**WORK ORDER:**
For this task, extract exactly the lines of the data below, from the line containing "Given: Add a lead with green plus icon" through the last one, with pictures left out.

**DATA EXCERPTS:**
====================
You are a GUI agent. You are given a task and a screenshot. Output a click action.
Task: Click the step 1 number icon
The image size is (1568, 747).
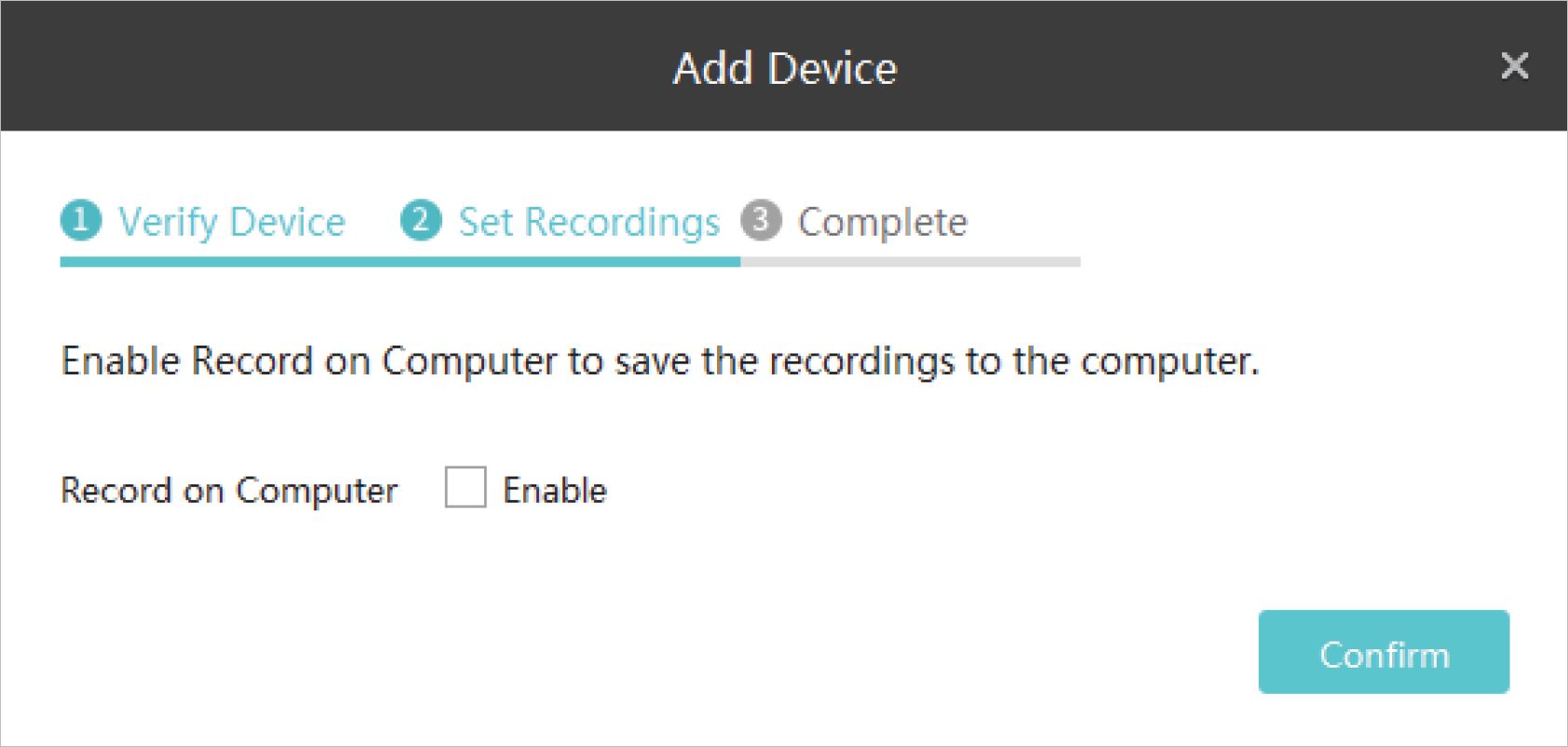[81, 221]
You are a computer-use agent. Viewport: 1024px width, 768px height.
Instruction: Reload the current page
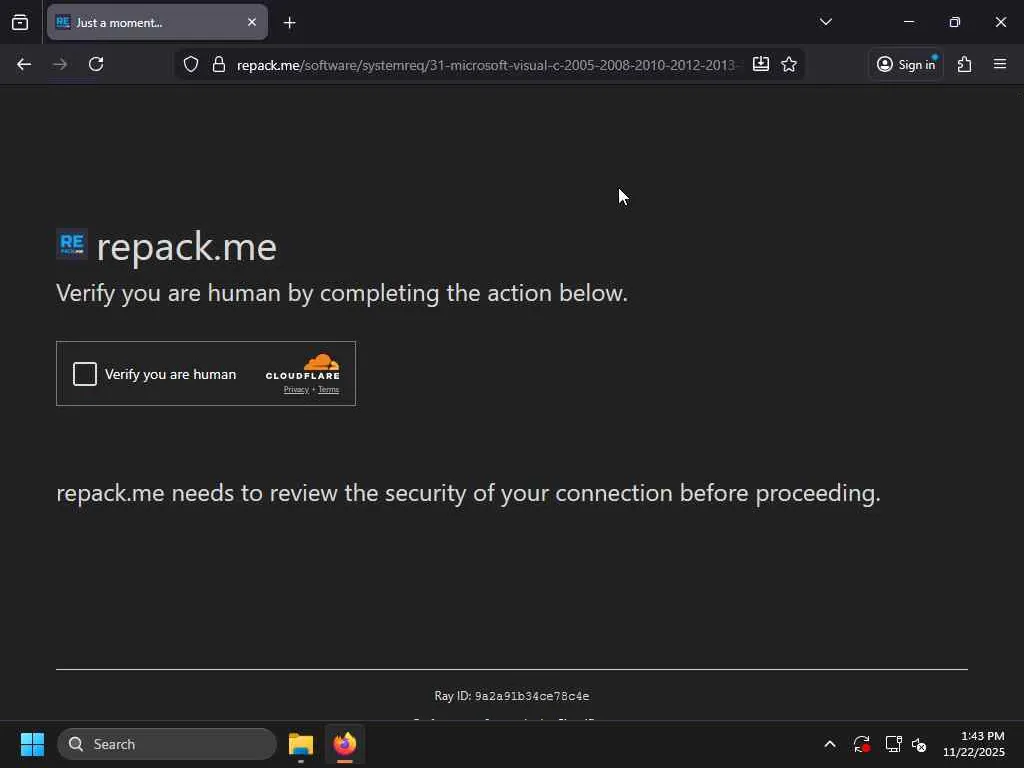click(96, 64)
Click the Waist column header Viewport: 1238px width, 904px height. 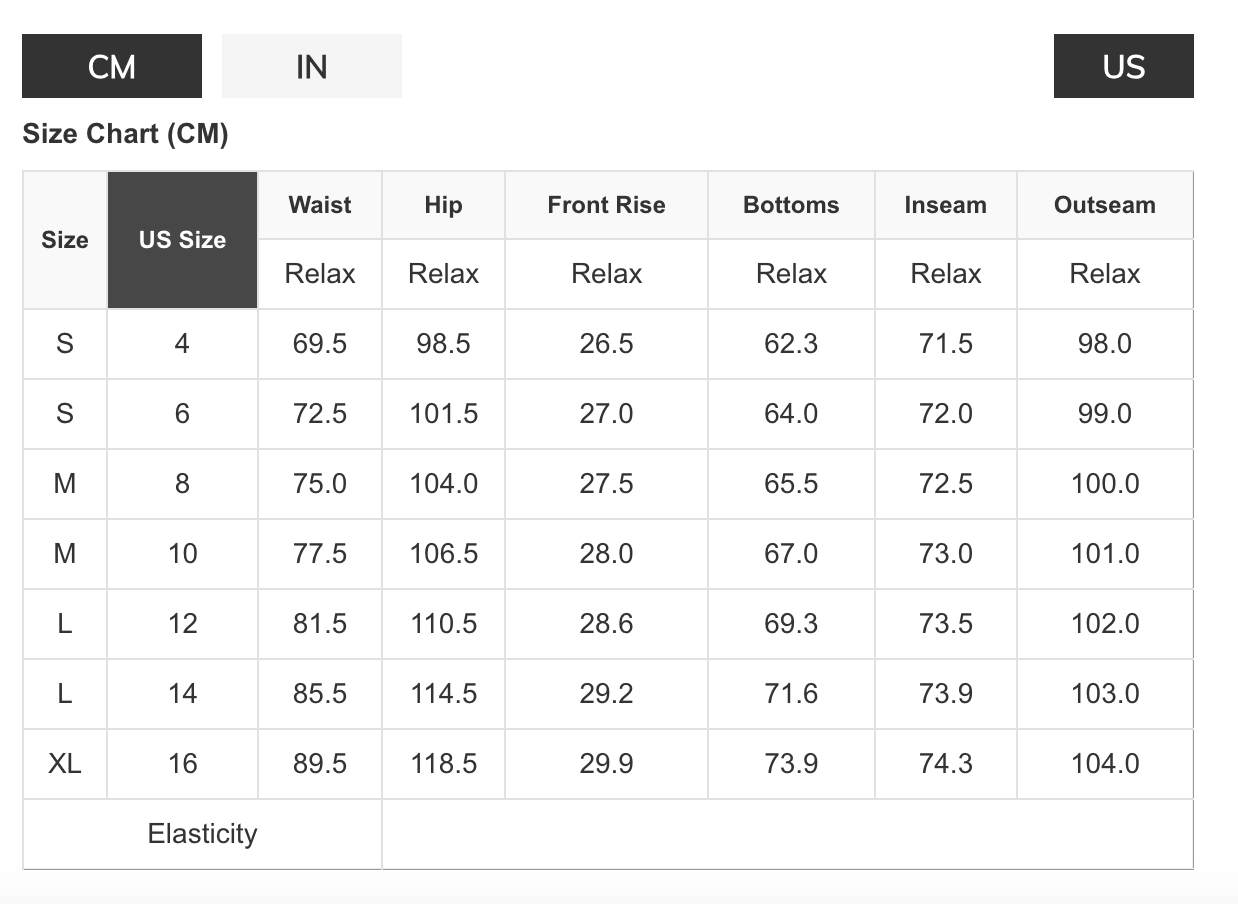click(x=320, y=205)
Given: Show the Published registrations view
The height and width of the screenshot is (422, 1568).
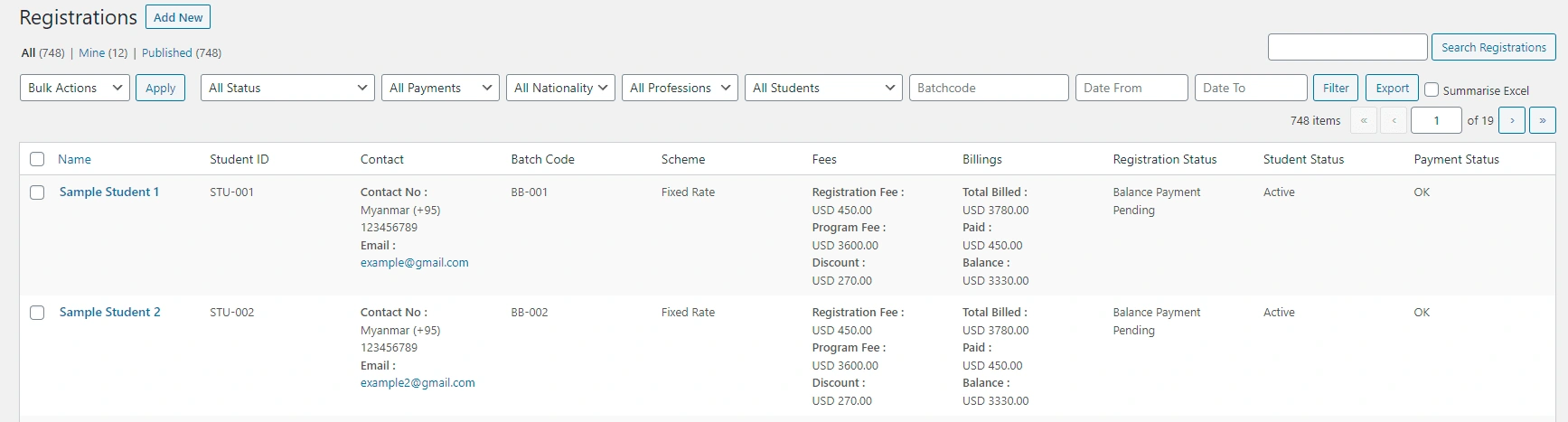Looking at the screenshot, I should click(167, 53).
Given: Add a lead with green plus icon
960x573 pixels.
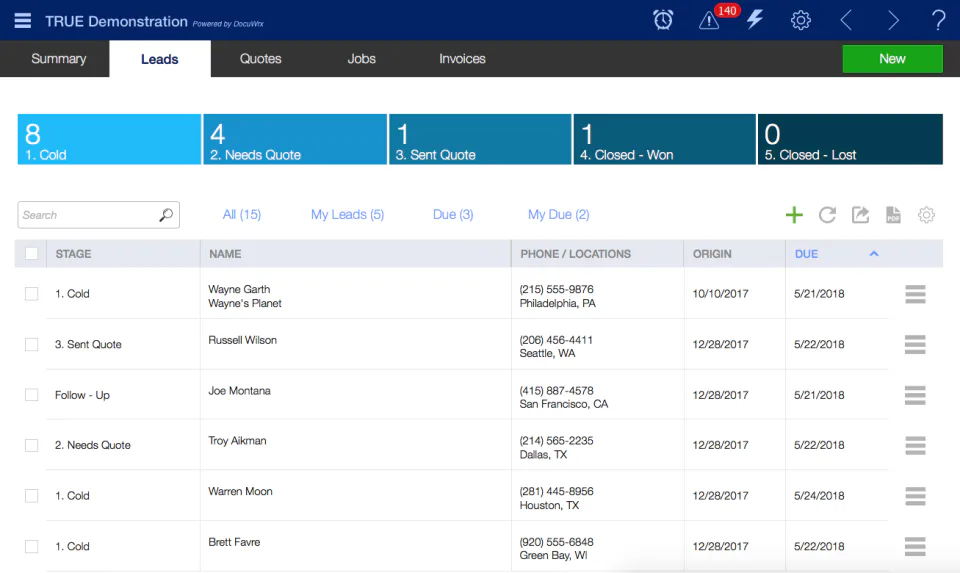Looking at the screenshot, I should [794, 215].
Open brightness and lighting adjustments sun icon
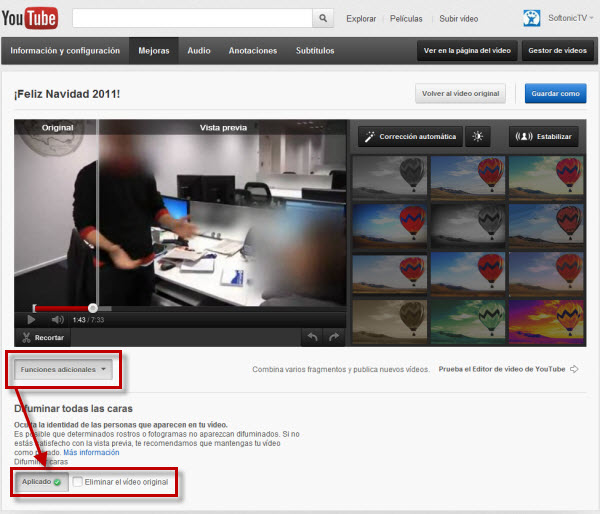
====================
**FINISHED EXERCISE:**
Given: Add a lead with green plus icon
960x573 pixels.
Looking at the screenshot, I should [794, 215].
Open brightness and lighting adjustments sun icon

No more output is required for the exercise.